Un film de Joshua Seftel

La démocratie pour les Nuls

Brand Hauser, tueur à gages sans scrupules, est engagé par le président d'un groupe américain implanté au Turakistan pour liquider Omar Sharif, un magnat du pétrole. Pour approcher sa cible, il se fait embaucher pour surveiller le mariage de la Britney Spears locale, Yonica...

Il y a, dans « War Inc. », plusieurs séquences hallucinantes qui témoignent de la vitalité critique du cinéma américain actuel, toujours prêt à ruer dans les brancards. La production d'un tel film relève quasiment du miracle, tant son sujet brûlant (une armée privée au service d'une multinationale américaine, Tamerlane, occupe un pays imaginaire du Moyen-Orient à cheval entre l'Irak et les anciennes républiques soviétiques d'Asie centrale), mêlé à une ironie sans limites que ne désapprouverait pas un Verhoeven, bête noire des financiers yankees depuis « Starship Troopers » et ses sarcasmes fascisants, prend le contre-pied de l’idéologie dominante.

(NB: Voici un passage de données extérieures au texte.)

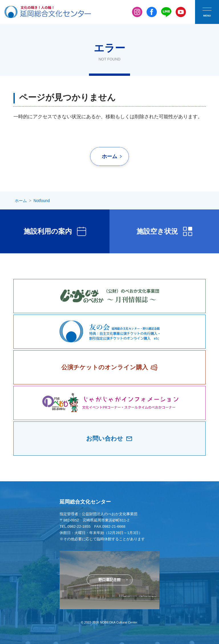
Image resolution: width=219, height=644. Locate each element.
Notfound (42, 201)
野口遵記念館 (110, 580)
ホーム (110, 156)
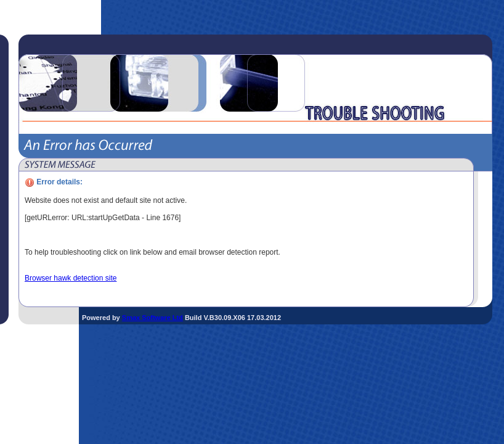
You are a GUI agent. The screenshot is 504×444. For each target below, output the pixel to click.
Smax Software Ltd (152, 318)
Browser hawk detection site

Cet effarant vivier géopolitique réunit un dirigeant impudique, un tueur à gages drogué à la sauce piquante, une chanteuse pop rebelle au sexe dégoulinant, des tanks flanqués de panneaux publicitaires, des vidéastes amateurs devenus terroristes par désœuvrement, une troupe de danseuses à prothèses, un psychologue par téléphone, etc. Ce « bestiaire », impressionnant, est prétexte à toute une série d'événements improbables et de situations surréalistes, comme ce moment où les soldats de Tamerlane apportent à John Cusack un ballot de linge propre dans un tank qui ravage au passage une partie de la ville.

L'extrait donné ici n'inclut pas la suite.